Aliados do prefeito defendem revisão tarifária do transporte público de Salvador

    Claudio Tinoco e Paulo Magalhães argumentam sobre incentivo a renovação da frota de ônibus e outros meios no novo PAC

    Foto: Bruno Concha/SecomPMS

    O valor da passagem do ônibus, atualmente R$ 4,90 passará por uma revisão tarifária até o mês de abril, mas que ainda não há um valor definido, em Salvador. O prefeito Bruno Reis cogitou não aumentar a tarifa de ônibus, além de avaliar de “forma positiva” proposta do governo Lula para transporte público.

    Em entrevista ao Bahia.ba, o vereador Paulo Magalhães Jr. (União), comentou sobre a possibilidade do governo Lula incentivar a renovação da frota de ônibus e outros meios no novo Programa de Aceleração do Crescimento (PAC) que será lançado em maio. “Tudo indica que o caminho é esse, um subsídio federal para bancar um transporte público, só tem essa forma de resolver este problema do transporte público que hoje é deficitário. Acredito que vai ter essa solução o mais rápido possível através do governo federal. E está se trabalhando também até na própria reforma tributária, algumas isenções, na criação do imposto único, para que possa ser beneficiado esse setor que é o principal problema hoje na nossa cidade” argumenta o vereador.

    Ainda segundo Paulo, a revisão tarifária do transporte público da capital baiana ainda é “Muito complexo esse assunto, por que não remunera mais o sistema, o valor da tarifa, e é muito caro para quem paga. Tem que buscar esta alternativa do subsídio federal”.

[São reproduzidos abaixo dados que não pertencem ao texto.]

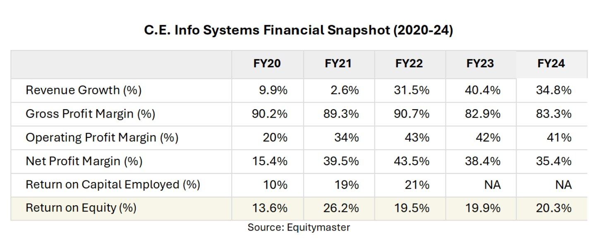Click the Net Profit Margin (%) label
The image size is (594, 245).
(84, 161)
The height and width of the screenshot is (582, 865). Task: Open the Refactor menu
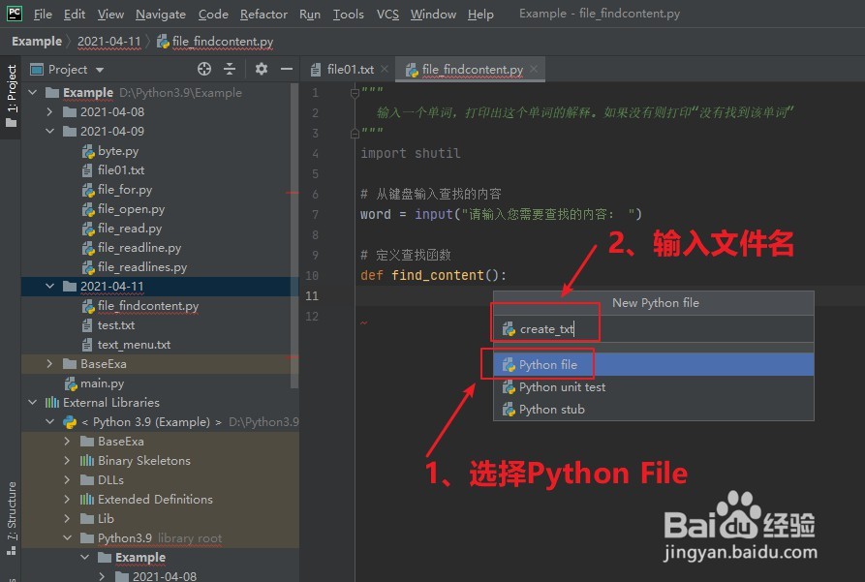pyautogui.click(x=263, y=14)
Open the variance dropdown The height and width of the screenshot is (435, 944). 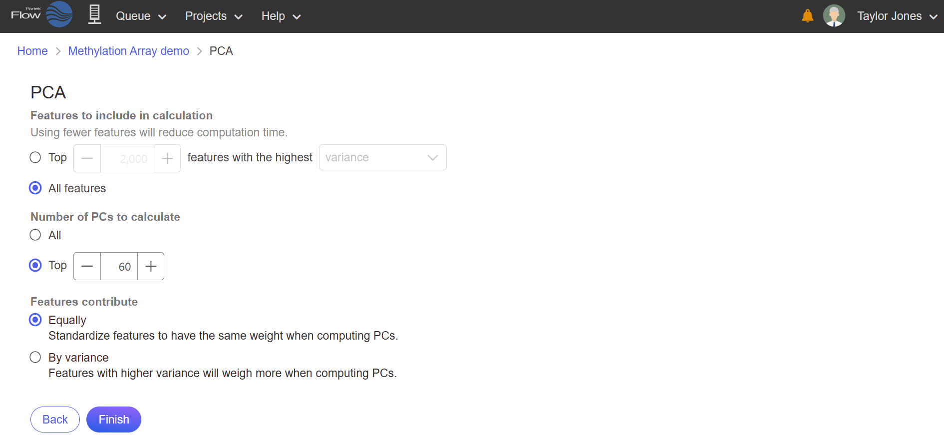(x=382, y=157)
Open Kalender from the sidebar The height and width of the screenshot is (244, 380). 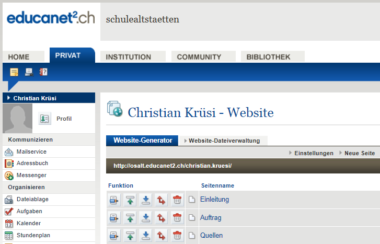(x=28, y=223)
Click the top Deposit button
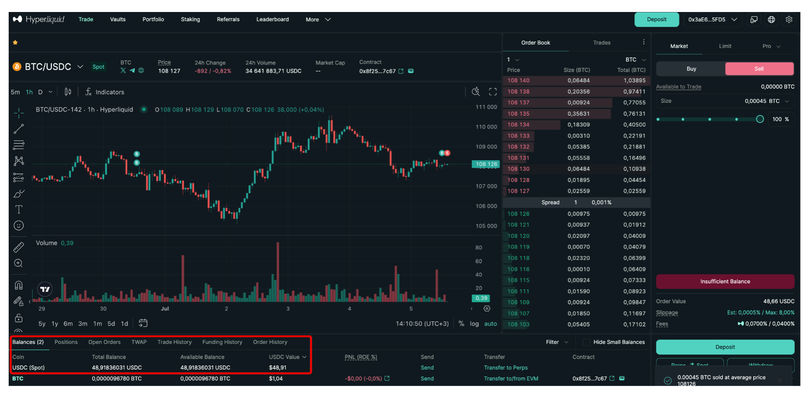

    Conforme informou ao Bahia.ba, o vereador Claudio Tinoco, acredita que “No modelo de hoje a tarifa é a única fonte de receita para sustentar o sistema de transporte público e a revisão tarifária é obrigação nos contratos de concessão, sobretudo quando temos uma inflação de 4,65% ao ano. Para evitar a revisão tarifária é urgentemente necessário a definição de subsídios por parte da União e dos Estados, nesses últimos com a redução do ICMS sobre os combustíveis”.

    “Sendo assim eu penso que o recurso de frota não é o grande problema, e sim o financiamento do sistema, que sempre ficou dependendo da tarifa, que depende do usuário. Ou seja, o usuário que fica mantendo esse custeio. Algo incoerente pois quem faz a administração do transporte público é uma empresa privada, finaliza Claudio Tinoco.